Il carcere sarà intitolato a don Fausto
C’è l’annuncio del ministro sulla proposta del Pd. La direttrice: «Un regalo»
Il carcere di Bergamo non ha mai avuto un nome. A meno di due mesi dalla sua morte, il ministro della Giustizia Alfonso Bonafede annuncia che sarà intitolato a don Fausto Resmini, che per più di trent’anni ne è stato il cappellano: «Non appena la situazione sanitaria lo permetterà, verrò in visita».

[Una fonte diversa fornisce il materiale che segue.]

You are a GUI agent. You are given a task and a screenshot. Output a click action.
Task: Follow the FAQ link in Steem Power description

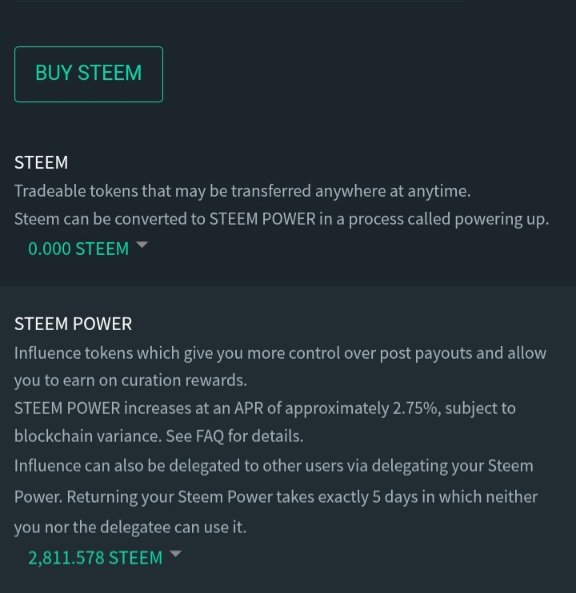click(210, 436)
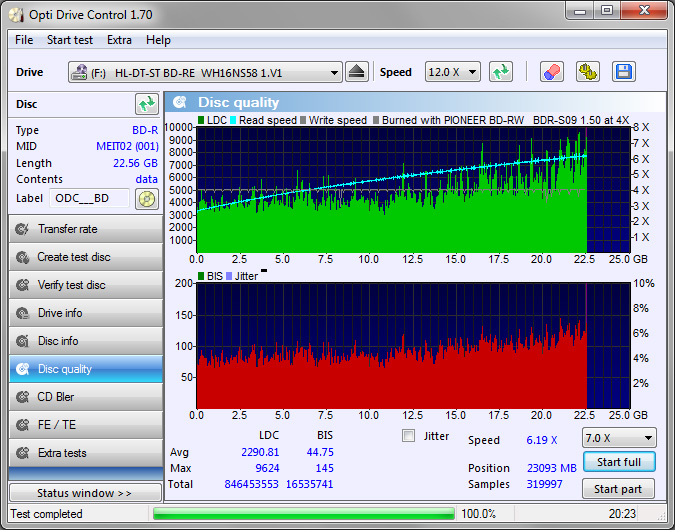The height and width of the screenshot is (530, 675).
Task: Open the Start test menu
Action: tap(70, 40)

La prima ad avere avuto l’idea era stata Catia Ortolani, una delle insegnanti che fa scuola ai detenuti. Don Fausto era morto la notte prima e, quando ancora a tutti sembrava impossibile che il coronavirus si fosse portato via anche lui, proprio lui, aveva lanciato la proposta in un messaggio alla direttrice Teresa Mazzotta. I deputati del Pd Elena Carnevali e Maurizio Martina se ne sono fatti promotori subito e, in meno di due mesi, ecco l’annuncio. Il carcere di Bergamo porterà il nome di don Fausto Resmini, che per più di trent’anni ne è stato il cappellano, a volere dire poco. Lo sottolinea anche il ministro della Giustizia Alfonso Bonafede, che ha reso ufficiale la decisione con una lettera diffusa ieri: «Don Fausto Resmini era più che un semplice cappellano: era un vero punto di riferimento per la comunità di Bergamo. Non appena la situazione sanitaria lo permetterà — annuncia il ministro pentastellato —, voglio visitare personalmente Bergamo e l’istituto per esprimere vicinanza agli agenti e a tutti gli operatori. Mi piace pensare che questo, seppure semplice, atto sia un modo per fare continuare a vivere l’esempio di don Fausto».

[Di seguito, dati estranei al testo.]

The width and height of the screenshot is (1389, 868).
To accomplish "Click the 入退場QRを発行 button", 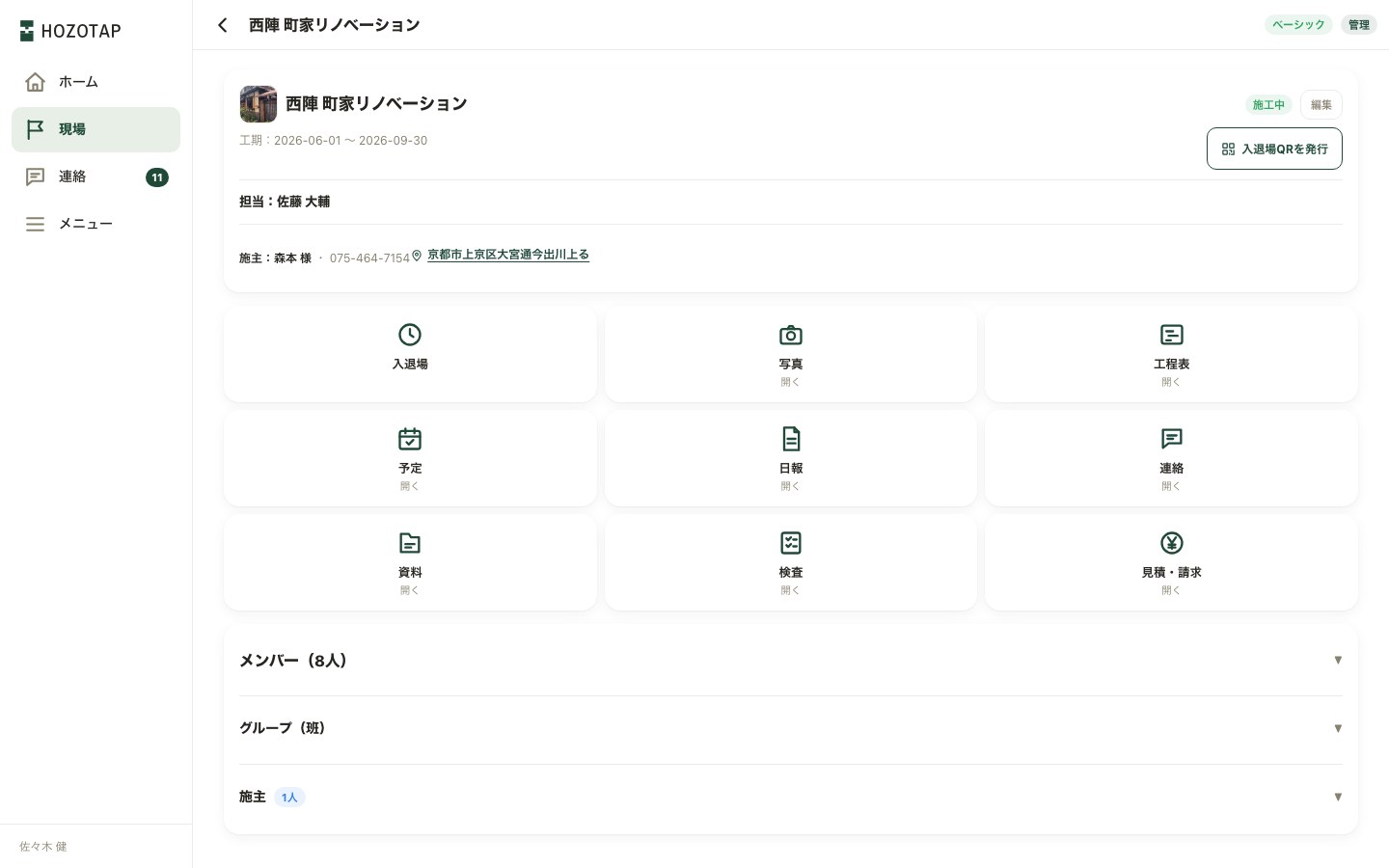I will pos(1274,149).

A riprova di cosa abbia rappresentato il sacerdote, 67 anni, morto all’ospedale di Como tra il 22 e 23 marzo, il ministro cita il messaggio che un’agente della polizia penitenziaria aveva letto durante il toccante saluto organizzato nel cortile della sezione penale, quando dalle celle anche i detenuti avevano fatto sentire la loro voce: «Ciao don Fausto», gli avevano urlato. Manca a tutti, racconta la direttrice Mazzotta: «Ai detenuti, alla polizia penitenziaria, alle famiglie degli uni e degli altri, perché spesso faceva da ponte. E perché, per gli agenti, aveva celebrato matrimoni, nascite, funerali. A me personalmente manca nella quotidianità il suo sorriso, quando ogni mattina si affacciava alla porta del mio ufficio e si sedeva alla scrivania. Ora ho una fotografia con il suo sorriso ed è come se mi aspettassi di rivederlo comparire. Mi parlava di alcuni casi, io di altri. Ci confrontavamo sui progetti, che con lui si realizzavano». In sospeso, fra gli altri, è rimasto il corso di apicoltura negli spazi di Sorisole: «Lo faremo e la comunità continuerà a sostenerci per le messe alla prova e gli incontri tra i detenuti e i loro bambini». Quanto all’intitolazione: «Sono veramente, veramente contenta — dice Mazzotta —. È stato un coro unico e concorde ed è un regalo. Siamo profondamente convinti che non potesse rimanere solo un ricordo interiore, ma che si dovesse andare oltre. In questo modo resterà in eterno».
Il carcere, finora, uno nome non l’aveva mai avuto. Una soddisfazione anche per Carnevali, legata a don Fausto da una lunga amicizia, e per Martina, testimone «della forza che ha avuto la sua esperienza». Alla Don Milani, don Dario Acquaroli ha raccolto il testimone con i collaboratori più stretti: «Procediamo insieme — spiega il sacerdote —. Era impossibile trovare
«Era la sua casa» la gioia della comunità di Sorisole: procediamo insieme come lui avrebbe voluto
un’unica figura che facesse tutto quello che faceva don Fausto ed era ciò che lui stesso aveva immaginato. Accogliamo la notizia dell’intitolazione con gioia enorme. Il carcere era la sua casa».